Look over the material for the string "computer". Copy every line where it turns up.
START The records
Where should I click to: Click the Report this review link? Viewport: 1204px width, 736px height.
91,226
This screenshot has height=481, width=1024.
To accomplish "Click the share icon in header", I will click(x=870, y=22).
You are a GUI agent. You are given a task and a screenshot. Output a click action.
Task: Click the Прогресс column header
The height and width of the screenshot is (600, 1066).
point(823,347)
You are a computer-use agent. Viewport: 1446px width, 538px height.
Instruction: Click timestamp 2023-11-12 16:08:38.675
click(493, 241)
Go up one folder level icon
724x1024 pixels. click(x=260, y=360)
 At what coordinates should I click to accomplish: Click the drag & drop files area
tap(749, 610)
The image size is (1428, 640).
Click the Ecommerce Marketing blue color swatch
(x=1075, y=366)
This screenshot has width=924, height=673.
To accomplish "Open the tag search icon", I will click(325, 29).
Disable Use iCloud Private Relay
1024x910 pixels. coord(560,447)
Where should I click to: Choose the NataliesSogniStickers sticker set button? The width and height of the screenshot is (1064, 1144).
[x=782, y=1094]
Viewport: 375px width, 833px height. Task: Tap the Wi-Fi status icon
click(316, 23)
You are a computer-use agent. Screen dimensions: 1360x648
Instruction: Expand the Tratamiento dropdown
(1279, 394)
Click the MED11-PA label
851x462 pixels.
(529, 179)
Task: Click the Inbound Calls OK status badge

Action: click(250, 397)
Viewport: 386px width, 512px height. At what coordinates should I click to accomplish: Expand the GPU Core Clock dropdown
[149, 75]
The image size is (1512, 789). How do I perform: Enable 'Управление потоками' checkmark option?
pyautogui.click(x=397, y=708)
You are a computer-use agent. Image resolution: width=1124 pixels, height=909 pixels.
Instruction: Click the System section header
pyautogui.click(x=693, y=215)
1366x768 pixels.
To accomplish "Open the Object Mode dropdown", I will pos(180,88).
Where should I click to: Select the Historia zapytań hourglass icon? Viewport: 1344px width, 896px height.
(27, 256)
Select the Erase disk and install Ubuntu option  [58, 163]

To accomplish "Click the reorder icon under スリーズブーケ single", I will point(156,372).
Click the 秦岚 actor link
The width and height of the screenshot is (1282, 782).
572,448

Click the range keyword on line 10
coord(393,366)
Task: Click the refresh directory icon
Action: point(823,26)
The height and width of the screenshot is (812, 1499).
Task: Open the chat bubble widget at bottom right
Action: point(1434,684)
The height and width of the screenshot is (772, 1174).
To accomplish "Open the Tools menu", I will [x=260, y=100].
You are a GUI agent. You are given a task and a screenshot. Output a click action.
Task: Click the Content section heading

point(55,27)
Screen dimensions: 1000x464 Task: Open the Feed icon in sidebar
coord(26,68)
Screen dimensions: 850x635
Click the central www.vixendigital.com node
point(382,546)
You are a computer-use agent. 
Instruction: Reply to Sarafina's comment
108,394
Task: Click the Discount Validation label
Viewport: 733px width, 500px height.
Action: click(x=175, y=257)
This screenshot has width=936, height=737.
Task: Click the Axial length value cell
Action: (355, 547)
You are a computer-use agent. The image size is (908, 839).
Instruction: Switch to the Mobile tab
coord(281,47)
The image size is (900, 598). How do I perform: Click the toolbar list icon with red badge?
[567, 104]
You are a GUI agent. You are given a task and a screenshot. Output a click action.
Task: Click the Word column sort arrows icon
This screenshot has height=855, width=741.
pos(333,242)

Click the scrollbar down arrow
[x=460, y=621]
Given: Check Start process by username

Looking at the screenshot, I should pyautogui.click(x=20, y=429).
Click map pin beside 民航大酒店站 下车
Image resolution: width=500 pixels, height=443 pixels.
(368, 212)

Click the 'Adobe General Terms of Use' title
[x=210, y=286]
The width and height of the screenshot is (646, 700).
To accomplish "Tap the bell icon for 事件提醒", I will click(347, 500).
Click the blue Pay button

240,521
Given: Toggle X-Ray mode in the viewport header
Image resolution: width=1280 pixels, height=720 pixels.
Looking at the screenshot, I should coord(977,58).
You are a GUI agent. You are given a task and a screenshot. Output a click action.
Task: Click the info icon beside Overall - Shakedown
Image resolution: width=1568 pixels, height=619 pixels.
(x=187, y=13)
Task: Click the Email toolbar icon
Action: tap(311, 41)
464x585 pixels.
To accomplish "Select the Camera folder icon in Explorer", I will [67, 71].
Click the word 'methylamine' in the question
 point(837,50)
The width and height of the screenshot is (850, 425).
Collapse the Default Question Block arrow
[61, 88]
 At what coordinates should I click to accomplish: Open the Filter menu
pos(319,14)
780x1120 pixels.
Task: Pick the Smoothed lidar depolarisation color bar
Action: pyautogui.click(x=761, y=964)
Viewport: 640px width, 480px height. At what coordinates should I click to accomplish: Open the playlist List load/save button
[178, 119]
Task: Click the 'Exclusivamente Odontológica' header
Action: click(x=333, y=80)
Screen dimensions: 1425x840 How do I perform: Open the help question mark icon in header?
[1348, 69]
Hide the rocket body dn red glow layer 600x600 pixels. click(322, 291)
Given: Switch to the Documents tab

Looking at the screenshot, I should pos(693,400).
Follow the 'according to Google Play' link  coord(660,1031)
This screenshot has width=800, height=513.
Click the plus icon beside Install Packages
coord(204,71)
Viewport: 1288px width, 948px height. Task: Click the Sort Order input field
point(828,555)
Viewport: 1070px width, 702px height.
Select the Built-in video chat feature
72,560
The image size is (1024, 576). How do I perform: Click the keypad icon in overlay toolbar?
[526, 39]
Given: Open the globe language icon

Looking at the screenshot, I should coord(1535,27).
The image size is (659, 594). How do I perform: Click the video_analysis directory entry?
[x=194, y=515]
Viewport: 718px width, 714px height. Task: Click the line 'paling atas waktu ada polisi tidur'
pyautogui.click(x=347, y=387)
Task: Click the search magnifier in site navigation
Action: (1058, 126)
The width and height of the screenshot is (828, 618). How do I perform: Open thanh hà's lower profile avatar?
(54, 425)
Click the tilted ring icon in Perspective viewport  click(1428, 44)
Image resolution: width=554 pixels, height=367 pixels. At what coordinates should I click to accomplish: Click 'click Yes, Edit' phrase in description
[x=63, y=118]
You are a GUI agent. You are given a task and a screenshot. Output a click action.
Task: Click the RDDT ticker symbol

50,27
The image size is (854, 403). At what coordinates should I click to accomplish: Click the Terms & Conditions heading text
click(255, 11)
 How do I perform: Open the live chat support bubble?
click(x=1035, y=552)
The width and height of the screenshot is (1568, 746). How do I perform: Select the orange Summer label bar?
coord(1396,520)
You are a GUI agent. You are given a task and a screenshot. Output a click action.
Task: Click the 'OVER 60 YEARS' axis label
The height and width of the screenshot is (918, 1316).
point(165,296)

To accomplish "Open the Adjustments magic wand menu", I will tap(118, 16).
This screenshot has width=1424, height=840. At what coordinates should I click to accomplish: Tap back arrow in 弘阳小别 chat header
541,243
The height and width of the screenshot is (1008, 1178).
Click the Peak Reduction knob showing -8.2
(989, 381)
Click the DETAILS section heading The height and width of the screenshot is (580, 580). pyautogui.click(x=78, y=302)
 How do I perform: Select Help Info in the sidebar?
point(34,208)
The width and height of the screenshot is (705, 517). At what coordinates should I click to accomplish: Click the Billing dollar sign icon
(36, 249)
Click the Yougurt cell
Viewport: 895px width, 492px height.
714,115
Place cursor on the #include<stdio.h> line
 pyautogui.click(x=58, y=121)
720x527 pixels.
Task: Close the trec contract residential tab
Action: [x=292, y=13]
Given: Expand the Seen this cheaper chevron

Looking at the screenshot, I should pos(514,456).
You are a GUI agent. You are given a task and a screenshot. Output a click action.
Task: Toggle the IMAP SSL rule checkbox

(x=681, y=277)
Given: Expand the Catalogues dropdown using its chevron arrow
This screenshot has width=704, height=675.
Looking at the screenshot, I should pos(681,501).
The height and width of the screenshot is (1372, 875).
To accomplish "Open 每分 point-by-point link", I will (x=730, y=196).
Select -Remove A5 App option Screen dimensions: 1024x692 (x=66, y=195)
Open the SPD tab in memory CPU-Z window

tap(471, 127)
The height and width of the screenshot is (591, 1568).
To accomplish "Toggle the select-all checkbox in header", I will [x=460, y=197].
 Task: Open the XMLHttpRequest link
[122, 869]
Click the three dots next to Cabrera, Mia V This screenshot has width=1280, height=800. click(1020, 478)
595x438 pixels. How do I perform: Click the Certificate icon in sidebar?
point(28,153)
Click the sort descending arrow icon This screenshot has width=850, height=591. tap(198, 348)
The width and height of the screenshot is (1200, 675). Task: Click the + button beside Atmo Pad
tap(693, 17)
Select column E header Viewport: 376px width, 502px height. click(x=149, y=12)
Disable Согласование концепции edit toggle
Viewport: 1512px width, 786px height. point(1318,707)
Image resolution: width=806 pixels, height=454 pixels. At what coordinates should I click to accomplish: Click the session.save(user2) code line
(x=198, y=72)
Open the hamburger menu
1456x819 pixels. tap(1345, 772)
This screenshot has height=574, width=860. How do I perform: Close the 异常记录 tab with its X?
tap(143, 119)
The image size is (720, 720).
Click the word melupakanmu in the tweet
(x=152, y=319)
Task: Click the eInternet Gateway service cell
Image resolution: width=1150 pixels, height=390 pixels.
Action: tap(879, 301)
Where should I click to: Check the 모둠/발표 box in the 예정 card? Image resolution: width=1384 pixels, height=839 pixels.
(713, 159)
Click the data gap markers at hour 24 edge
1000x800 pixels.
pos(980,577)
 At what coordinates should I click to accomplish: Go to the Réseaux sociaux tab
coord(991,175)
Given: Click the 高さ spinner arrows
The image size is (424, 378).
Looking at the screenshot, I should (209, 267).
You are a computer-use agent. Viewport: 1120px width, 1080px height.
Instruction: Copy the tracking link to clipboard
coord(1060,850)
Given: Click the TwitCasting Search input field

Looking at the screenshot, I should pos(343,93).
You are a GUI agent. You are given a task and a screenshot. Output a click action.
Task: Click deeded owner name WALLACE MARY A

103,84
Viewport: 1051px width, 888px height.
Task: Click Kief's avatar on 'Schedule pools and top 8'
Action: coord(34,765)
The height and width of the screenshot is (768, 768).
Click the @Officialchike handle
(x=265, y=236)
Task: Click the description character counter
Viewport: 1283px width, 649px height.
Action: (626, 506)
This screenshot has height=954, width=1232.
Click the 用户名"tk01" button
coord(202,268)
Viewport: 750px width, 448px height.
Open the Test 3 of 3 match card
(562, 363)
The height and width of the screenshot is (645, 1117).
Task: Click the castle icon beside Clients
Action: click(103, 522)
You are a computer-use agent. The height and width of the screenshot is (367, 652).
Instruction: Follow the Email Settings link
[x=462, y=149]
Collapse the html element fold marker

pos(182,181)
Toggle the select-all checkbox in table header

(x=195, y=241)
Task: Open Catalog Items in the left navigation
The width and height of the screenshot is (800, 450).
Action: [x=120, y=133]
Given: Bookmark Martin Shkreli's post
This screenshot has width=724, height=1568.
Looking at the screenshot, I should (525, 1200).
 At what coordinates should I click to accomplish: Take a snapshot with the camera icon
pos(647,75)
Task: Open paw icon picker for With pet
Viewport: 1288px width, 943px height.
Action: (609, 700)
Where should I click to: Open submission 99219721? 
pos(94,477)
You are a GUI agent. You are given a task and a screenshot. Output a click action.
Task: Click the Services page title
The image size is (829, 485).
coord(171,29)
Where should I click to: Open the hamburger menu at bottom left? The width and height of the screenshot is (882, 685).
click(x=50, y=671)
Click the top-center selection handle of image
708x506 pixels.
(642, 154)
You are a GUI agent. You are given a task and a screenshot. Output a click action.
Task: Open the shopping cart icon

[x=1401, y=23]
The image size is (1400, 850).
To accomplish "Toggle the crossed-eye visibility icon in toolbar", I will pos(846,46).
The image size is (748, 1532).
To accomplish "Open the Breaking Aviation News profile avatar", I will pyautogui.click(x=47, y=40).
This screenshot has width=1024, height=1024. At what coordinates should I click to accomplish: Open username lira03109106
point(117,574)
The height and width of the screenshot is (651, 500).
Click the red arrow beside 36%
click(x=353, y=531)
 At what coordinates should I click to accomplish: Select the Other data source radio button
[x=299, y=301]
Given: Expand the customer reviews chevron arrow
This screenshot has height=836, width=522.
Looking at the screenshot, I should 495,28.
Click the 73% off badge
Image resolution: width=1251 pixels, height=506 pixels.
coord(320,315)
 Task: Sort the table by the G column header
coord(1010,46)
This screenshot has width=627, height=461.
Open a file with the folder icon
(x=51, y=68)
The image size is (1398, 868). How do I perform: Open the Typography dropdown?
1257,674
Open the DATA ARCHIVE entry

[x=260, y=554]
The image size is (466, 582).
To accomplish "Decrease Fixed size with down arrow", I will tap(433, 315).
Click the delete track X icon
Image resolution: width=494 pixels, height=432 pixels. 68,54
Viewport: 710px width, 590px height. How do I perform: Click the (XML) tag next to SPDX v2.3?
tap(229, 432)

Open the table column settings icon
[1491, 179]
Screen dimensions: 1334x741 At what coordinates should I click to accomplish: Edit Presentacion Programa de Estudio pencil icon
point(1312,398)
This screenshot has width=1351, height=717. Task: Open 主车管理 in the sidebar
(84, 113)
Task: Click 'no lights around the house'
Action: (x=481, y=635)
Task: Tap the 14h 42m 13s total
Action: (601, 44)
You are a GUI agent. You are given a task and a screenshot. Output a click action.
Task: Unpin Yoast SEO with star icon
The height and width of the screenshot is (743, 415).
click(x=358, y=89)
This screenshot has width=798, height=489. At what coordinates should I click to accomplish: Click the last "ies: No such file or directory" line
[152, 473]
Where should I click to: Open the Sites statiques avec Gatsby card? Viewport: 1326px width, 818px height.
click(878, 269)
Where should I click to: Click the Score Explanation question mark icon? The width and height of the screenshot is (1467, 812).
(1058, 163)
END The records
- Solution for this task
You are a computer-use agent. Viewport: 1446px width, 538px height.
You are a computer-use agent. Screen dimensions: 1360x648
You are a computer-use agent. Image resolution: width=1124 pixels, height=909 pixels.
You are a computer-use agent. 
You are a computer-use agent. The image size is (908, 839).
You are a computer-use agent. Viewport: 1120px width, 1080px height.
You are a computer-use agent. The height and width of the screenshot is (367, 652).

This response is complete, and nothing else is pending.